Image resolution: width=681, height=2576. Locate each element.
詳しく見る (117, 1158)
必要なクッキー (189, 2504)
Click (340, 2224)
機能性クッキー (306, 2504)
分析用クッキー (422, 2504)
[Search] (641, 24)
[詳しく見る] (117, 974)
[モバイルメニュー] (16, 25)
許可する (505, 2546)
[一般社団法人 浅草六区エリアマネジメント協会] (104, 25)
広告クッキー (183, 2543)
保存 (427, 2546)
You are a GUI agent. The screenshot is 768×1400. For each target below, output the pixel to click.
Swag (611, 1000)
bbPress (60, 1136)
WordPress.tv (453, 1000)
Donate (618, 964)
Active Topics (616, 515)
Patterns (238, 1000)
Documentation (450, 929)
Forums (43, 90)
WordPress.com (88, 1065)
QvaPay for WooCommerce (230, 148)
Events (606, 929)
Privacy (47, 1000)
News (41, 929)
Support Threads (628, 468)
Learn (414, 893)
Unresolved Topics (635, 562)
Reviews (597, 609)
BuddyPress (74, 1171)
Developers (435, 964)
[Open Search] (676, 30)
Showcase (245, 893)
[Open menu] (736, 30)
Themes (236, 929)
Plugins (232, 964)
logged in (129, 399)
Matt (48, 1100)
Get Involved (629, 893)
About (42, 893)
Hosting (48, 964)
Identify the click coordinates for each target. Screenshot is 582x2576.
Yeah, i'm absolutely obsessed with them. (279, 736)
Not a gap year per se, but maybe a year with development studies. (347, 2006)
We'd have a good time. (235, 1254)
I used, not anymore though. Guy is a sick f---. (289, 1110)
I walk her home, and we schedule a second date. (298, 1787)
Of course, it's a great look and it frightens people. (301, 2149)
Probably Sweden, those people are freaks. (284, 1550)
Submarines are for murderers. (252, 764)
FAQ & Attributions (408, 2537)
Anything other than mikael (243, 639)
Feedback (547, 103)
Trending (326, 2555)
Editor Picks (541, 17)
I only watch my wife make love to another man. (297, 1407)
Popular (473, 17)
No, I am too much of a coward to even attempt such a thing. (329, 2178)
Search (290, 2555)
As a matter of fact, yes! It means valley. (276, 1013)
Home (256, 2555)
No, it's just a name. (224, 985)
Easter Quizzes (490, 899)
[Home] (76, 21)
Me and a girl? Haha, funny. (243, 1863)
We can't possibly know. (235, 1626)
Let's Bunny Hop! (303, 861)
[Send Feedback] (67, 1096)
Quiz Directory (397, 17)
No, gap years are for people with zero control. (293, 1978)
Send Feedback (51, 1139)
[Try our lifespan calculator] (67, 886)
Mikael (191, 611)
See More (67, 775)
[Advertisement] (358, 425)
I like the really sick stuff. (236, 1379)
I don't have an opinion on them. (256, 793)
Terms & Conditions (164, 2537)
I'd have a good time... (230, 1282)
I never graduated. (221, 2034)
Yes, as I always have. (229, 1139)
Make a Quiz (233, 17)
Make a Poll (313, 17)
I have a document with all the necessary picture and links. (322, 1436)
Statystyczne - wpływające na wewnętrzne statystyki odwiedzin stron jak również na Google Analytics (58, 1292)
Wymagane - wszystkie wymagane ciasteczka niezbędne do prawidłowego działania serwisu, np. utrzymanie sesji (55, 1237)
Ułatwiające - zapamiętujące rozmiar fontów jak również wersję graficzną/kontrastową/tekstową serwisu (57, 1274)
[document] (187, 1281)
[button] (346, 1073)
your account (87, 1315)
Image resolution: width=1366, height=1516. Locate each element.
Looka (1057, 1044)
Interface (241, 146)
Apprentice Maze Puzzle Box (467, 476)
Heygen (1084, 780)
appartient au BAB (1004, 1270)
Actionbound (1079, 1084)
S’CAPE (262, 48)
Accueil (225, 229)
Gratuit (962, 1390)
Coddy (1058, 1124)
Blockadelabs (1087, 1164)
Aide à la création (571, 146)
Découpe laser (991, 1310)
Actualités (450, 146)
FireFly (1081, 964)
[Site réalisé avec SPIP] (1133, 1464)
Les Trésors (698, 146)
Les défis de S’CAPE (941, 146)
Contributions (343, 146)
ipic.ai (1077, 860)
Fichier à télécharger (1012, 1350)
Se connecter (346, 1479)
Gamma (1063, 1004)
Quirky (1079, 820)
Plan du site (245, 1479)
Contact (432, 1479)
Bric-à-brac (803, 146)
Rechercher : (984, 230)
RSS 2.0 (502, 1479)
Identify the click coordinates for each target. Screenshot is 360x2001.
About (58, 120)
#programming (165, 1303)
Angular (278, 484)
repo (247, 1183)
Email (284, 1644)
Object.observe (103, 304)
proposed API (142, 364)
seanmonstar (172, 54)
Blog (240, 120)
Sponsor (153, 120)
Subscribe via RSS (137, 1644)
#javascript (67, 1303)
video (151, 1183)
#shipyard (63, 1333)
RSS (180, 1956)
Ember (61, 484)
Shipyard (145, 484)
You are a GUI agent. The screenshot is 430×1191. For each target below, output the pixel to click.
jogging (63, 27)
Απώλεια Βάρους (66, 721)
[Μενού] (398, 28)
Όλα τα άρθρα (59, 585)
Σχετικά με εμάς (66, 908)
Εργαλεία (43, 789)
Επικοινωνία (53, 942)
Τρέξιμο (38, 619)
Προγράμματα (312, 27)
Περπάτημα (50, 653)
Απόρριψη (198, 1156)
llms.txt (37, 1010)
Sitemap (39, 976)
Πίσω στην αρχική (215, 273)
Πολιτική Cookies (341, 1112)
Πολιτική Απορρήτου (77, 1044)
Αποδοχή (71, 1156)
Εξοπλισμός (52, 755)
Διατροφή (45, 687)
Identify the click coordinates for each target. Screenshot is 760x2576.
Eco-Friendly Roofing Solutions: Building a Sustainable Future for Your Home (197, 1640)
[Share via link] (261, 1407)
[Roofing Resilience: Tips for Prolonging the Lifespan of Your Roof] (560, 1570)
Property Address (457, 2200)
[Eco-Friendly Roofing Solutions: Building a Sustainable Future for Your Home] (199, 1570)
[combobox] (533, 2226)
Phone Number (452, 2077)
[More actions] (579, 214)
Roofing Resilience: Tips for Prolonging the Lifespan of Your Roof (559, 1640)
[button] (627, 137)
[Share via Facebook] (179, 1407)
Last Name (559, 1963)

☆ ☆ ☆

Check the listing above for lines containing the string "have", and copy each one.

**Response to the exercise:**
We'd have a good time. (235, 1254)
I don't have an opinion on them. (256, 793)
I'd have a good time... (230, 1282)
Yes, as I always have. (229, 1139)
I have a document with all the necessary picture and links. (322, 1436)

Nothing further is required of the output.